На первых порах мне казалось, что в компании Люка я был чуточку большим собой, нежели со Сноуком. Но позже я нашёл этому более точное объяснение. По большому счёту я не лгал и не претворялся ни перед кем из них. И тот, и другой их собеседник был я. Но так уж пошло, что разные мои стороны выходили на свет и скрывались при разговорах с каждым.
Доверие, подобно прорастающему вопреки многим факторам сухому семени, зароненному в душу намеренно, а будто бы и ненароком, вырастало во мне хрупким и шатким стеблем, служа неустойчивой, но всё же опорой. Оба человека со всем глубоко искренним усердием, прилежанием и регулярностью на протяжении этих двух лет поливали зароненное манящим словом зерно, холя и лелея каждый новый росточек, вытянутый их упорством из тьмы ко свету (ну… или наоборот).
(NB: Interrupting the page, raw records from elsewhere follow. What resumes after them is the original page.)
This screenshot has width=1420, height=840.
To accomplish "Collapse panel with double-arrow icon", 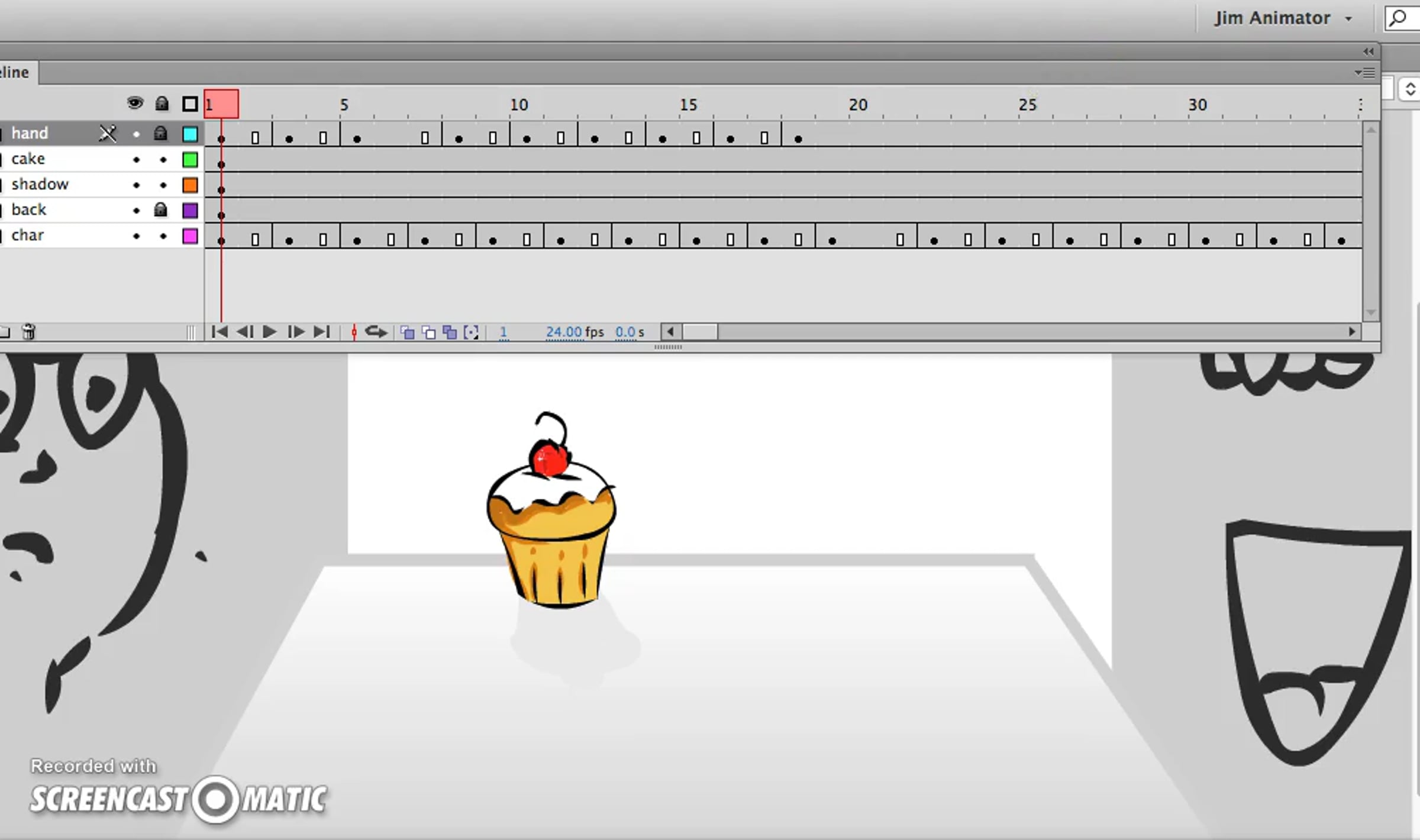I will click(1368, 52).
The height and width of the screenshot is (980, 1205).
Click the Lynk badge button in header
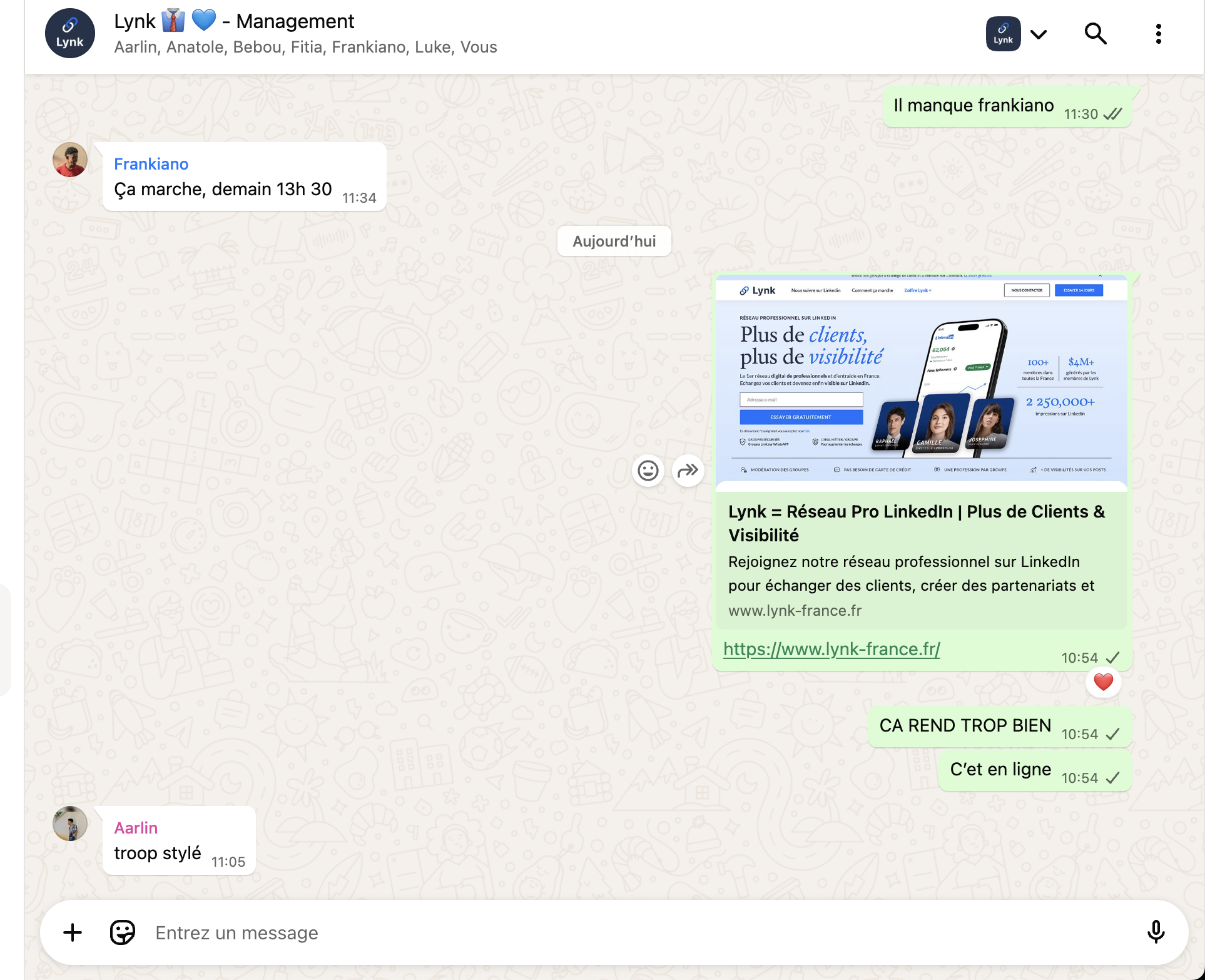[1003, 34]
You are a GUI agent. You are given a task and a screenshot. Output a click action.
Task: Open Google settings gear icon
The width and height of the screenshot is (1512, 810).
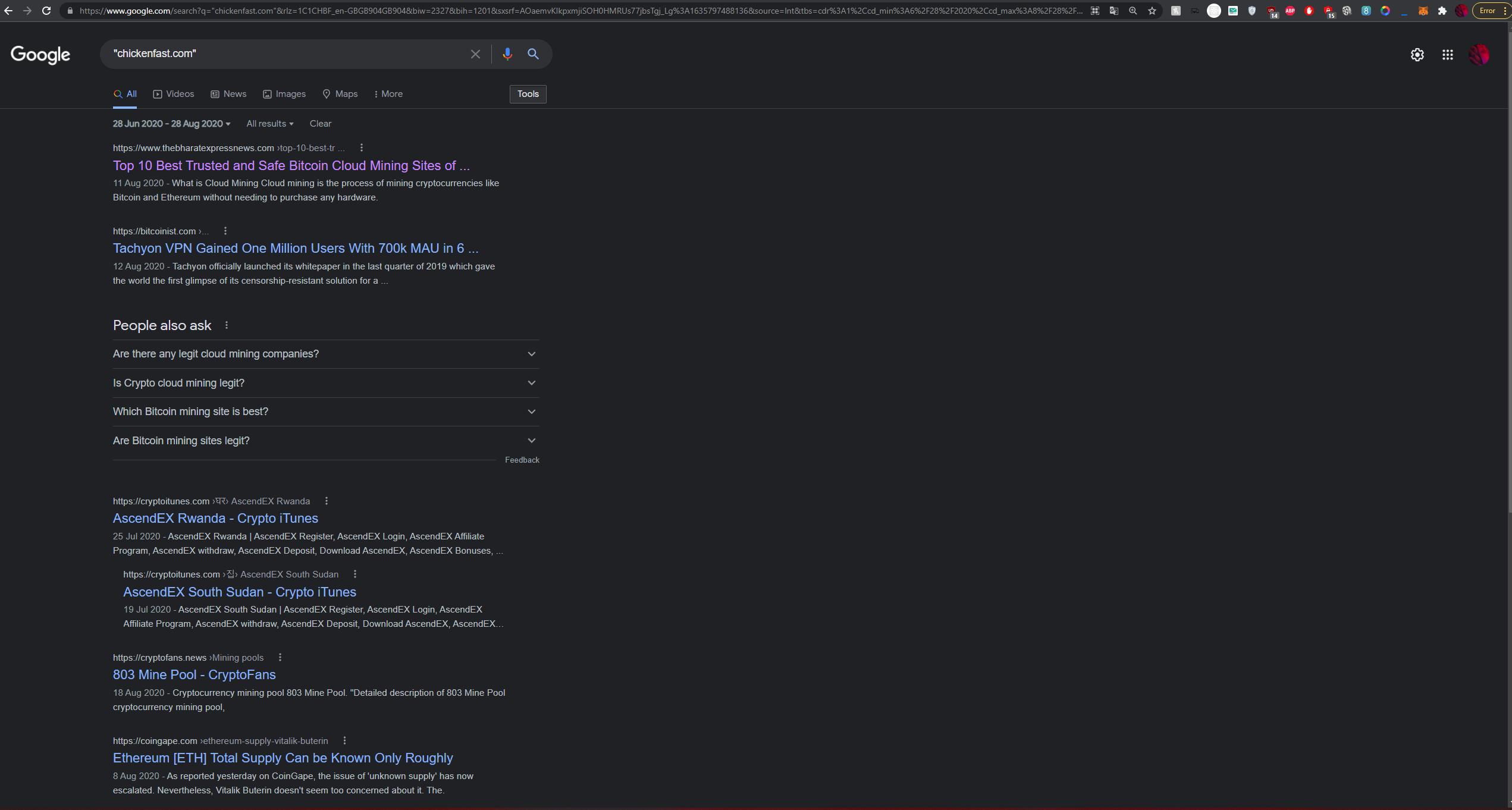pos(1417,55)
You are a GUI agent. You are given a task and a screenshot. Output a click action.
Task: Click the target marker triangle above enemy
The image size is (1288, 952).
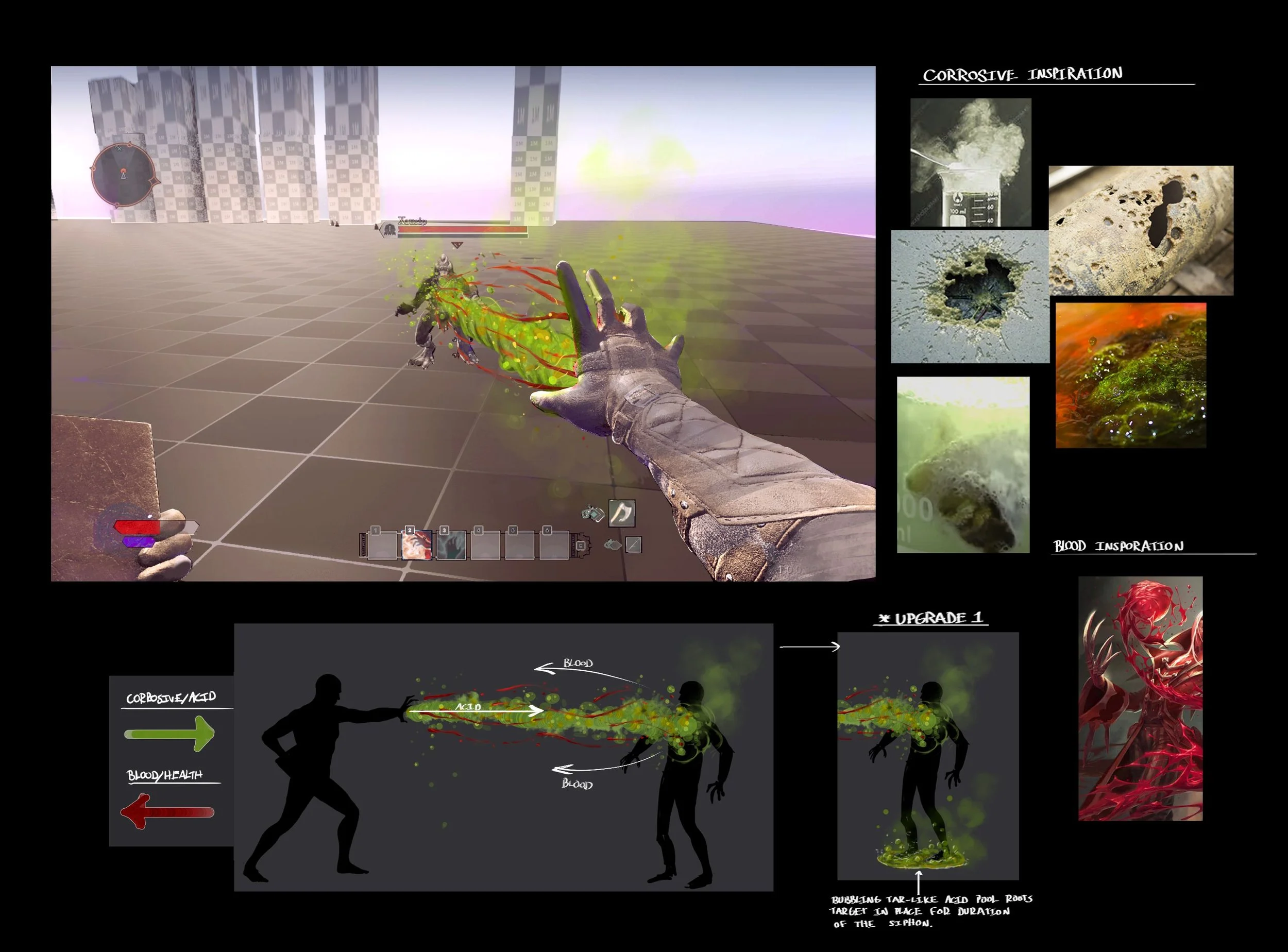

И здесь можно было бы сравнить их влияние на мою усталую, пластичную душу с гонкой или перетягиванием каната, вот только я отказался терпеть подобное с самого начала, едва почуяв, что к чему. Сноук был прав, говоря, что я способен стать тем, кто устанавливает правила. Я нащупал и разграничил сферы влияния, что было вовсе несложно, учитывая, что цели эти люди преследовали изначально разные. Люк привлёк меня тем, что пообещал лучшее будущее для Рей, на что я и направил всё своё внимание — поверить в то, что ему это по силам; Сноук же — будущим лично для меня, чем я проникся в не меньшей мере.
В итоге в выигрыше остались все мы. Ладно, Люк так точно не считал, но по факту он свою миссию выполнил на ура, по крайней мере, в моих глазах. Сам дядюшка вбил себе в голову, что его план провалился, хотя его участия в собственной, как он это видел, неудаче, было ничтожно малым, а сказать по правде, вообще не было. Благие намерения завели его не в тупик, так как по прошествии двух лет наши с ним дороги разошлись, но вывели на новую тропу, на которой, как и в большую часть моей жизни, мне не было места. К счастью, мы не вернулись к тому, с чего начали наш путь: всего лишь оба синхронно пересекли финишную черту. В этом не было ничьей ошибки — только мой личный выбор, который при всём желании не мог удовлетворить обе стороны, разрывавшие меня на части…
Тюрьма — не такое страшное место, как мне всегда казалось. И говоря «страшное» я не касаюсь здесь своих собственных страхов, только ваших, людских. Страха, живущего в ваших глазах и душах вне зависимости от того, насколько вам близка или далека эта тема. Того самого, что жил во мне до того, как я познал всё на своей шкуре. Будучи подростком я автоматически и почти не задумываясь ставил синонимами тюрьмы «плохое», «злое», «тёмное», «страшное». Вот только, когда твоей первой тюрьмой становятся стены родного дома, уже тогда ты начинаешь невольно переосмысливать это слово. Так уж случилось, что мне выпал шанс проверить на практике, насколько же мои детские выводы соответствуют суровой действительности. Проверил. И различий с людской молвой я выявил немало.